▸ 文本片段
═══
三农”问题是重复西方资本主义城市化道路的结果

  将农业和工业、农村和城市割裂开来,恰恰是农村改革开放以来、特别是上世纪90年代以来的主要思维模式,是城乡经济社会二元结构反向强化的原因之一。其中,虚假的城市化发展已经成为城乡分裂和农民分化的主要推手。  

  主要表现是:  

  1、农业上的家庭分散承包经营虽然有一定的积极意义,但没有考虑到农村非农产业的发展,没有将农业的现代化与农村工业化作为一个相互依赖的整体性的进程来把握,只是就农业说农业,这就在理论研究和宏观政策的制定上陷入二元思维。上世纪80年代乡镇企业异军突起,是决策者们完全没有预见到的一个结果。本来是调整工业和农业关系的极好时机,使农业现代化建立在农村工业化的基础之上。但是,由于没有这种预见性,由于蔑视集体经济,所以,只兴旺了十几年,到90年代就统统私有化了,农业和工业的关系又被割断。  

  2、工业化进程必然导致农村地区的城镇化社会转型。但是,多年来对农村城镇化的研究被照搬西方城市化道路的理论所主导,农村城镇化被农民进城打工的虚假城市化所取代,城市化就是农民进城,结果造成农民工进城只能雇佣化却不能被市民化的尴尬局面,农村体制变革又使农村城镇化集聚失去了集体经济的体制支撑和组织载体。这一发展路径仍然是城乡二元的思维模式,城市只需要廉价的农民工,而不是农民的市民化转移。  

  3、认为中国的现代化也要走西方的城市化道路,是一个非常幼稚肤浅的看法,是典型的原始资本主义的发展路径。这种思维只看到农民要进入大中城市这一趋势,没有看到农村工业化导致的农村地区的城镇化集聚发展的趋势,同时也回避了问题的本质,即:什么是中国特色的城市化道路。从发展经济学的角度讲,是只有农民工进城的所谓“城市化”,还是在农村工业化基础上的农村地区的城镇化?从制度经济学的角度讲,是农民成为雇佣劳动者的私有化的城市化,还是以农民为主体、为主人的城镇化?这里的关键是还有没有集体经济体制和农民的组织化。显然,近二十年来城乡关系的裂变,资本主义的城市化发展成为了主要推手。
═══
▸ 提取材料
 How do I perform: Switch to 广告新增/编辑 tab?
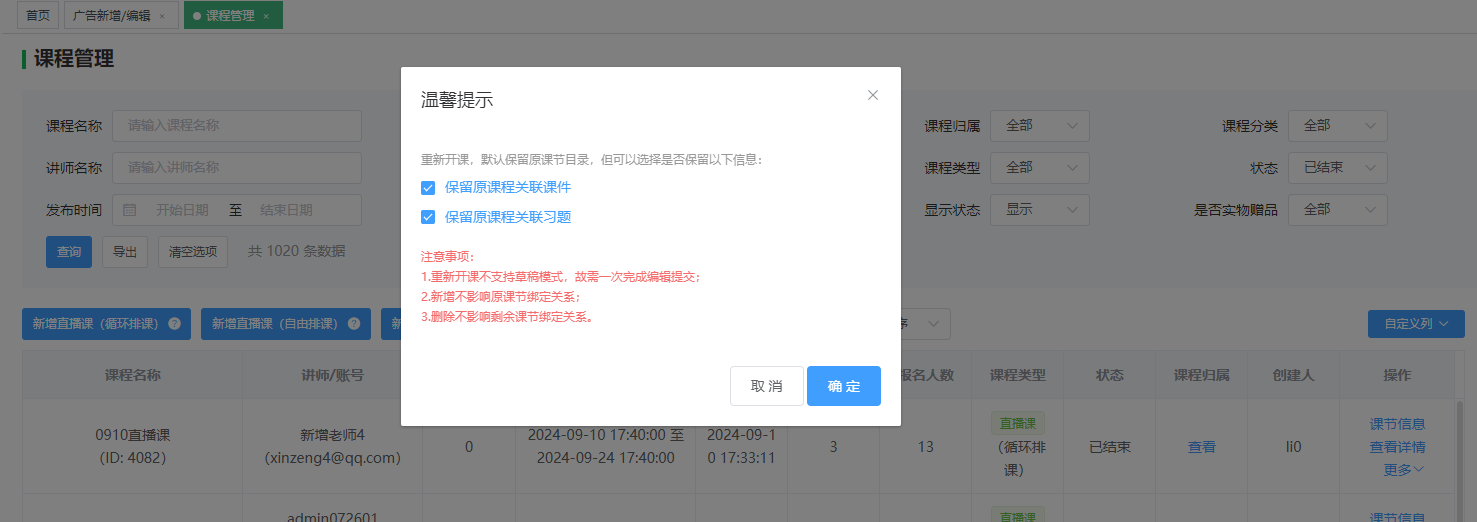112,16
═══
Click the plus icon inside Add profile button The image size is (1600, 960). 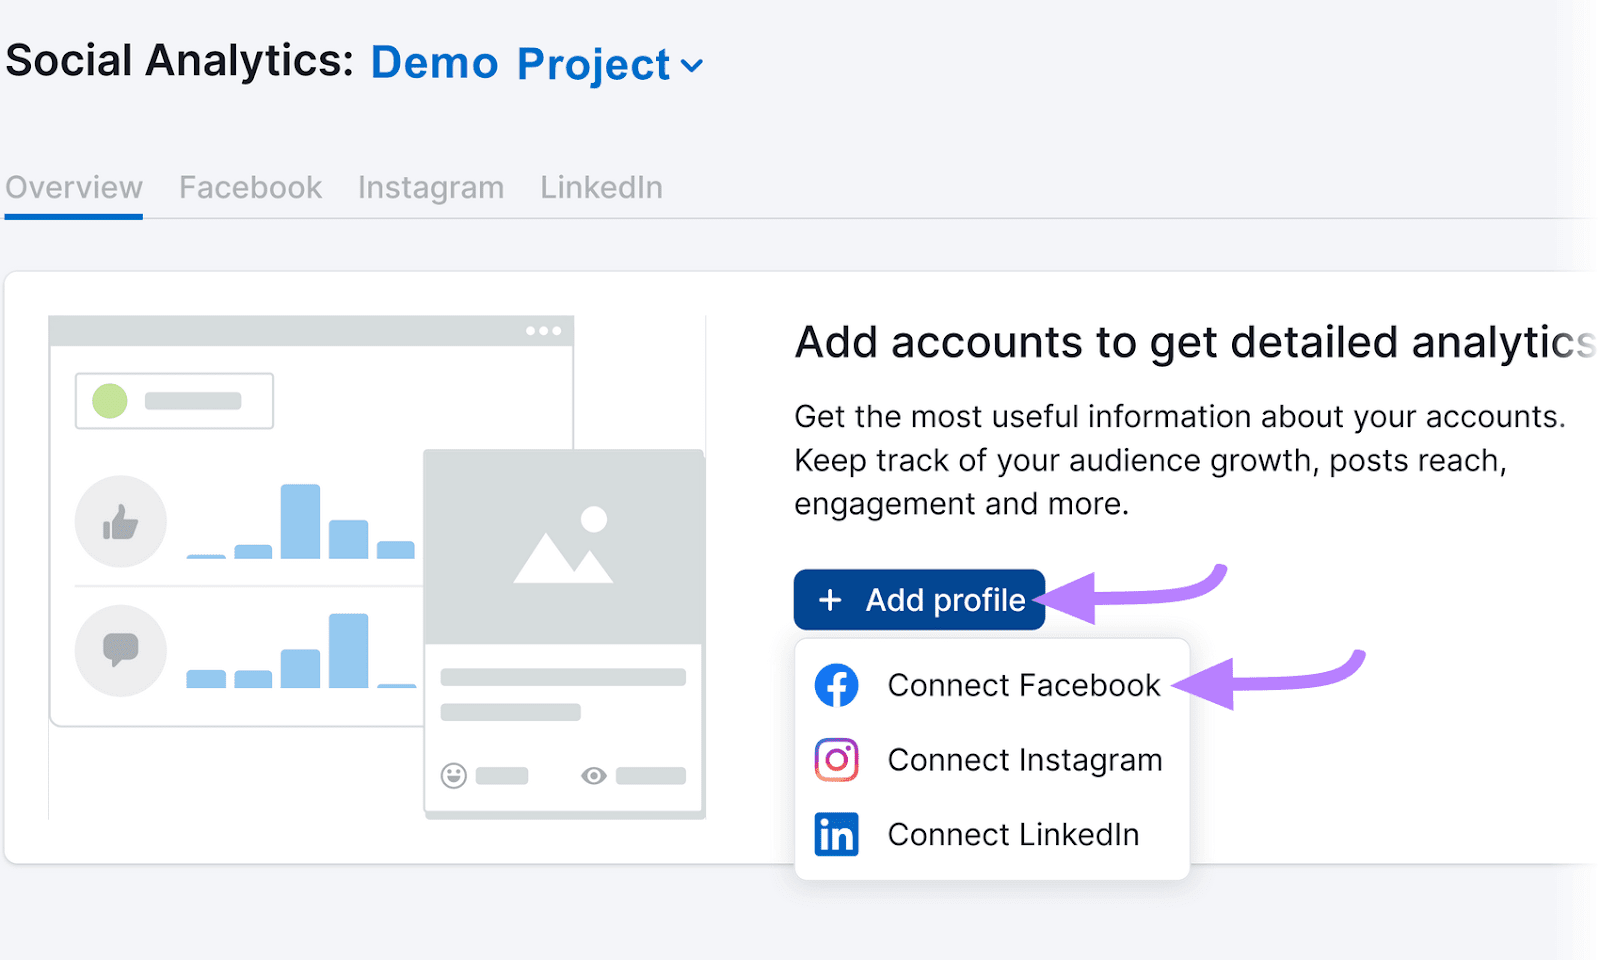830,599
═══
▸ 任务目标
从这篇谈中国城市化道路的文段的最后一句之后继续往下写。 上面的各行在此不起任何作用。

▸ 任务输出
  4、资本主导的农民“城市化”的结果,不仅是农民工的雇佣化,同时,还造成了农村的空壳化、农村人口的老龄化和农业的副业化和边缘化。这种虚假的城市化不但不能破除城乡二元结构,相反,却反向强化了二元结构。有人将二元结构的强化仍然归结为计划经济体制和户籍制度的结果,是非常肤浅和幼稚的结论。  

  我国城市化发展道路的重点和难点是农村的城镇化,农村的城镇话发展实际上有被动型城市化和主动型城镇化这样两种基本类型和城市化转移一批、城镇化集聚一批、新型农村社区建设提升一批的三个层次。  

  1、原有城市扩张到的地区的农村被城市化,可称之为被动城市化类型;如全国大中城市普遍存在的“城中村”、“城边村”的问题。解决此类问题,也有两条道路,一条道路是,这种被动的城市化就是农村集体经济的解体,不论是野蛮强拆,还是高价补偿,总之是打散集体经济;另一条道路是集体经济公司化,主动融入城市化转型,发展新型集体经济。北京有很多此类典型,南京哪个每人发黄金白银的村子也是此种类型。  

  2、一般农村地区由于工业化的发展形成的城镇化集聚转型,发展成为新的小城镇,即农村主动型城镇化类型;如华西村、南街村等一大批靠集体经济发展起来的农村已经实现城镇化转型。  

  这种农村城镇化发展又有几种情况:一是以乡镇为单位的城镇化集聚,即农村城镇化的中心核装集聚模式,一般是乡镇中心区建设小城镇,外围保留一部分农村建设现代化农村社区,如河北的周家庄乡,仍然保留人民公社体制;一是以村为单位实现城镇化转型,如河南的刘庄、南街村等;三是几个相邻村庄合并完成城镇化转型,或建设小城镇,或建设新型农村社区,如江苏的华西村,已经合并了十几个村,山东的南山集团,已经合并了三十多个村庄,建成了现代化小城镇。  

  3、现状传统村庄在以上两种基本类型中分三个层次实现城市化、城镇化转型:一是通过改造融入城市,建设新的城市社区,即城市化转移一批;二是在农村地区建设小城镇,集聚当地经济和人口,即城镇化集聚一批;三是以保留村为主体建设新型农村社区,也是社会主义新农村建设的主要目标,即新型农村社区建设提升一批。笔者曾概括为“三个一批”解决农村现代化问题。这是从传统村庄的经济社会现代化转型的角度概括的农村城镇化的全部问题。除此以外,还有大量农民以各种方式进入原有大中城市的城市化转移问题,包括农民工的市民化问题。只有把这些问题都弄明白了,才能说清楚中国的城市化和农业、农村的现代化发展道路问题。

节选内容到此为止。